Lecturer: Peter N. Pintauro - Case Western University
Original Air Date: Monday, February 18th at 2:00pm
Abstract: Proton-exchange membrane (PEM) fuel cells, which operate at relatively low temperatures with either hydrogen gas or liquid methanol as the fuel, are promising electrochemical energy conversion devices for automotive, stationary power, and portable power applications. A key component of such fuel cells is the ion-exchange membrane, which physically separates the electrodes, prevents mixing of the fuel and oxidant, and provides pathways for proton transport between the electrodes. The property/performance requirements that have been placed on the fuel cell membrane are stringent and highly demanding. For a hydrogen/oxygen fuel cell, the membrane must conduct protons when fully wet and partially dry. In a direct methanol fuel cell, the membrane must conduct protons but not be permeable to methanol. Additionally, all fuel cell membrane materials must be thermally, mechanically and chemically stable and of moderate cost.
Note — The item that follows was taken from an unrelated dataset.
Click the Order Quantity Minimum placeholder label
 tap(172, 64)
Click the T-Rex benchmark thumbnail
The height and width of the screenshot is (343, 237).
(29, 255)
Over the past 15-20 years, fuel cell membrane research has evolved from the synthesis and testing of new polymers to the fabrication and examination of polymer blends and polymeric/particle composites. These past efforts to create an "ideal" fuel cell membrane have resulted in only modest successes. Today, much of the exciting and promising fuel cell membrane R&D is focused on membrane nanomorphology control, via strategies such as polymer chemistry design, the use of block copolymers that self organize at the nano-scale, and new membrane fabrication techniques that alter the membrane nanostructure. In this talk, a historical overview of membrane development for hydrogen/air and direct methanol fuel cells will be given. Two examples of current work on fuel cell membrane nanomorphology manipulation/control will be discussed: (i) Polymer composite membranes based on interconnecting proton conductive nano-fibers and (ii) pre-stretched recast NafionĀ® for direct methanol fuel cells. The presentation will conclude by addressing the question posed in the seminar title.